インドネシア銀行(中央銀行)は5月17日の月例理事会で、政策金利である7日物リバースレポ金利を0.25%引き上げ、4.50%とすることを決定しました(18日から実施)。同じく、預金ファシリティ金利(下限金利)及び貸出ファシリティ金利(上限金利)も各々0.25%引き上げ、3.75%、5.25%としました(図表参照)。利上げは2014年11月以来、3年半振りとなります。


中央銀行は、今回の利上げ理由について「グローバル金融市場においてリスクが高まる中、マクロ経済の安定を確保する」とともに「ルピア相場の安定化」を図るためとしています。

図表 政策金利とインフレ率の推移(2013年1月1日~2018年5月18日)

出所:トムソン・ロイターのデータをもとにHSBC投信が作成
※政策金利は2016年8月19日にレファレンス金利から7日物リバースレ ポ金利に変更された。レファレンス金利は8月以降、データ取得不能。7日 物リバースレポ金利は取得可能な2016年4月から表示。

マクロ経済・ルピア相場の安定に強い意志

インドネシアでは、他の新興国通貨と同様、米ドル高の進行を背景に、ルピア相場が軟調な展開(年初来では対米ドルで約3%下落)となる中、中央銀行はこれまで複数回に亘り米ドル売り・ルピア買いの為替介入を行なってきましたが、今回の利上げは、ルピア安の長期化に歯止めをかけるために踏み切ったと見られます。

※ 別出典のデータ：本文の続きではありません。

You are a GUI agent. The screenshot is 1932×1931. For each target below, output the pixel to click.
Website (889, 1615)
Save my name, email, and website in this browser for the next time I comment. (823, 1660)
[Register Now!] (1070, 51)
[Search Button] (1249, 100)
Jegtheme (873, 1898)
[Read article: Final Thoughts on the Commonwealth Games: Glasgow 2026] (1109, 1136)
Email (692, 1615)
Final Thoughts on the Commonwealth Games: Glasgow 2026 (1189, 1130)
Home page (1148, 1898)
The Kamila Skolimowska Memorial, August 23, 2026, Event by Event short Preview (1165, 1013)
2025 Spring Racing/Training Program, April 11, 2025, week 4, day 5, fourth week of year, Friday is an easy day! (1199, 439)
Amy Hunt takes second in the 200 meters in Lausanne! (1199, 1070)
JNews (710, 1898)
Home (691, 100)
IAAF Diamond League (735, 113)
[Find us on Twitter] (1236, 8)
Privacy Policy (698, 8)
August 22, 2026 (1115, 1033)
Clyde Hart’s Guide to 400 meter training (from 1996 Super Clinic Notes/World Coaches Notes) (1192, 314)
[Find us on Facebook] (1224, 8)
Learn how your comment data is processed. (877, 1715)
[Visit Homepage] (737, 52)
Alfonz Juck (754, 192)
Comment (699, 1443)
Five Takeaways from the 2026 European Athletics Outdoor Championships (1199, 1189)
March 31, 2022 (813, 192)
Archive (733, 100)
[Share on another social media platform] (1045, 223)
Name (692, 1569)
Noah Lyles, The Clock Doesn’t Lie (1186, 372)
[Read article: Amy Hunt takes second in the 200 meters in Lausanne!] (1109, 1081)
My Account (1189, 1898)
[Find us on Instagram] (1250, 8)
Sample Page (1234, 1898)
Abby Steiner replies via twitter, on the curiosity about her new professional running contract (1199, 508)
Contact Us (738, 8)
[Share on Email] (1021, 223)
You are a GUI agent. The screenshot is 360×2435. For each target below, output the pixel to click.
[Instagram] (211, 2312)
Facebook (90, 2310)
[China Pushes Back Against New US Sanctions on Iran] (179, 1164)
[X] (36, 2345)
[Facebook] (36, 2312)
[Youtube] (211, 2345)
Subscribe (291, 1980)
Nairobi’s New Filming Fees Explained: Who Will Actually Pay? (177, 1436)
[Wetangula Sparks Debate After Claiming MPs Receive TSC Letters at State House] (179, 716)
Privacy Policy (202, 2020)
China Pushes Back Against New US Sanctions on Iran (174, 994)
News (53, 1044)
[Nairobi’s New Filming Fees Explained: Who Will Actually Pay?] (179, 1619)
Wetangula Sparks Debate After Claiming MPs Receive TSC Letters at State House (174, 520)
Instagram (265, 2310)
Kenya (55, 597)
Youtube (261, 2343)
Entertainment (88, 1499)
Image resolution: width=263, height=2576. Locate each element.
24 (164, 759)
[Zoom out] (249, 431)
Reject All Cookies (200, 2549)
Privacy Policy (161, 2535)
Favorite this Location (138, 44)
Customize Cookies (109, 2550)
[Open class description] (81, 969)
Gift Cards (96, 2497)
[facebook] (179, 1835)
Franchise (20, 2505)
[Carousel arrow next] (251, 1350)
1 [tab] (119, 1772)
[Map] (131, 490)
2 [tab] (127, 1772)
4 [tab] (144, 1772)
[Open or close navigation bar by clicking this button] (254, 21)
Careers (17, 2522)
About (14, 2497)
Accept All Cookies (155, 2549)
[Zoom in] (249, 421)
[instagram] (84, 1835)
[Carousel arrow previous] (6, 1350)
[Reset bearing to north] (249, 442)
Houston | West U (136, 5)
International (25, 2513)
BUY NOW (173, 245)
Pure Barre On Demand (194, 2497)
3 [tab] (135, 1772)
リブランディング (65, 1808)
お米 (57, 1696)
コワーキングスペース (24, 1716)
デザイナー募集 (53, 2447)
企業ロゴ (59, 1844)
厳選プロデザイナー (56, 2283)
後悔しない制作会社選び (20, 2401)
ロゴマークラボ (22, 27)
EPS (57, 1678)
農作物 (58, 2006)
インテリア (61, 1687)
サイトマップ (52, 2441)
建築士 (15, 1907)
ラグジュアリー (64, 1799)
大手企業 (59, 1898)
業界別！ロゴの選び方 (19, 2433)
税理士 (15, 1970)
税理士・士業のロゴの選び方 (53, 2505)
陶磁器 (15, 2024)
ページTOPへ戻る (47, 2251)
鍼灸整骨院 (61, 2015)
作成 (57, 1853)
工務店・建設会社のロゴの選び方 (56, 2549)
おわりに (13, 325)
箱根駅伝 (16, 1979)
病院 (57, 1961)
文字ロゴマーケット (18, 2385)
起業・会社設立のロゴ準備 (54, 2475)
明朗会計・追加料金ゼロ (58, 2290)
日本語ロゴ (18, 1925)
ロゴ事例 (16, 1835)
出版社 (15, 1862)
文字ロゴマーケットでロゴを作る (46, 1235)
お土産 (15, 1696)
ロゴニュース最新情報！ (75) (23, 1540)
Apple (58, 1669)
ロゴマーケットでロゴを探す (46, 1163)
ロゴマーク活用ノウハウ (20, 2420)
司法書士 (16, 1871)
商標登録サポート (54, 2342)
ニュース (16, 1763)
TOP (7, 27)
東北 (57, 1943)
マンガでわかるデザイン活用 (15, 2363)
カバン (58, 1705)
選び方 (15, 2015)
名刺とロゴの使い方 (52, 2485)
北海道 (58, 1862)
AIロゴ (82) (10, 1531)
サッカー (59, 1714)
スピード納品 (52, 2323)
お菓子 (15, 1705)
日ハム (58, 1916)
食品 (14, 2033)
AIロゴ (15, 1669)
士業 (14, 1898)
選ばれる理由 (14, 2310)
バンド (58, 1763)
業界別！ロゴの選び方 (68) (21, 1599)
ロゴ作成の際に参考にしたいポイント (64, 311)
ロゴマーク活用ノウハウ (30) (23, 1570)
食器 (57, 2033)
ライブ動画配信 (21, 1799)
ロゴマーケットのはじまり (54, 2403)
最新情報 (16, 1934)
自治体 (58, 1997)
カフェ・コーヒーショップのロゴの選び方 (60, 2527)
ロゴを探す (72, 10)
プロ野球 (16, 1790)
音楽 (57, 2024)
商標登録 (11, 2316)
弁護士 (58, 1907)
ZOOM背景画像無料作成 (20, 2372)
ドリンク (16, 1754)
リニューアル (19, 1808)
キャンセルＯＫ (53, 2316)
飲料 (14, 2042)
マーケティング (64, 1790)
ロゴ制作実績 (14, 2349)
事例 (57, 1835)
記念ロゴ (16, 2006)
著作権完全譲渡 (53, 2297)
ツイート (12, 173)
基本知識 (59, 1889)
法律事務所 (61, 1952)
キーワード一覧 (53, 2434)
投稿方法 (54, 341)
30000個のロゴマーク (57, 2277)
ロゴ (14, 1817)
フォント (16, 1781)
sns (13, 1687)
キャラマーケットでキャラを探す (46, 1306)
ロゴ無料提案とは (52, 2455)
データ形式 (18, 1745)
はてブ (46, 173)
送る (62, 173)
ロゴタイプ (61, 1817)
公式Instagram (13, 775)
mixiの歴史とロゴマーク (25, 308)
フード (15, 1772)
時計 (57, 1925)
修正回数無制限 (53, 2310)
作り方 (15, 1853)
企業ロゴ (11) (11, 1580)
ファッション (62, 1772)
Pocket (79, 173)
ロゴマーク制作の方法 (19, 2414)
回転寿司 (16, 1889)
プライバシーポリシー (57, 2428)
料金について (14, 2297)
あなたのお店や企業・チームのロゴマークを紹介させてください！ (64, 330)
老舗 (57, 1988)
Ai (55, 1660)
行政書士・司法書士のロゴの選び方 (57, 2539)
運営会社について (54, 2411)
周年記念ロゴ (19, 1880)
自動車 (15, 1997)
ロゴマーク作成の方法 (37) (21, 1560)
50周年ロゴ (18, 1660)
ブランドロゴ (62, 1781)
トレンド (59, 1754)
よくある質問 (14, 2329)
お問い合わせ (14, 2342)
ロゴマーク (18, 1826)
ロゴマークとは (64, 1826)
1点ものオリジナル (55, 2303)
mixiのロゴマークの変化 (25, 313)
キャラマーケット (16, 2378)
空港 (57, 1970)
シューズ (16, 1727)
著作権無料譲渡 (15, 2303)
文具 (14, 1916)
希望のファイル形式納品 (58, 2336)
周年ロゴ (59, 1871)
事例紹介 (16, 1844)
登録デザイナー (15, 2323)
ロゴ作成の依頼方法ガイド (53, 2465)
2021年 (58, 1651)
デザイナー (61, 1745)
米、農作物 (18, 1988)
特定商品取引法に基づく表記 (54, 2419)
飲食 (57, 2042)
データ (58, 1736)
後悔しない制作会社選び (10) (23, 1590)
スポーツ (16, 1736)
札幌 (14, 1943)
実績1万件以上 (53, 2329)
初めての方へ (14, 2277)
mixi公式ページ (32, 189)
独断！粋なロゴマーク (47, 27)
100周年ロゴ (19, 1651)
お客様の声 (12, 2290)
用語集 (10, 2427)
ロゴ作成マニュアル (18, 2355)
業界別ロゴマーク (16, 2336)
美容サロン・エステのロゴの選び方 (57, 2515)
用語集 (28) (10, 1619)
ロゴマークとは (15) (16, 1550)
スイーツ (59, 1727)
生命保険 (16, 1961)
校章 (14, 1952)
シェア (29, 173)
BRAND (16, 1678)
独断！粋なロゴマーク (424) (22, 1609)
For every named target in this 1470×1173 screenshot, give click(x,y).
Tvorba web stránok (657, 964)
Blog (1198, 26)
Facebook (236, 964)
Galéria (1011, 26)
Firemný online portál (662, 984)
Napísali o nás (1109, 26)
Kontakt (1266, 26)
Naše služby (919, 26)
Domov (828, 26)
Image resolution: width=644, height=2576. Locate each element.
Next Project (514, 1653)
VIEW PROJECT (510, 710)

また、中央銀行は今後の政策方針について、「マクロ経済の安定を維持するために、より強力な措置を講じる準備がある」とし、「必要であれば政策金利の調整を行なう」姿勢を示しています。


なお、17日のルピア相場は対米ドルで小幅に上昇し、前日比+0.3%の1米ドル=14,052ルピアで取引を終えています。

当社運用担当者の見方

中央銀行は引き続きルピア相場の安定化に向けて注力しており、これは債券市場の支援材料になると考えます。


中央銀行は今後の経済・金融情勢が悪化し、ルピア相場が下落する場合などには、追加利上げを行なう可能性がありますが、当社では、今回の利上げは通貨防衛を図るための措置と捉えており、利上げサイクルの開始ではないと見ています。


また、インドネシアの経済ファンダメンタルズは健全であると考えます。インフレ率は落ち着きが見られ、中央銀行のインフレ目標レンジ(3.5%±1%)内で推移すると見込まれます。加えて、インドネシアの外部環境に対する耐性は過去と比べて大きく改善しており、これらがインドネシア債券市場並びにルピア相場を下支えすると思われます。


このように、インドネシア債券市場を取り巻く投資環境はなお良好と当社では見ています。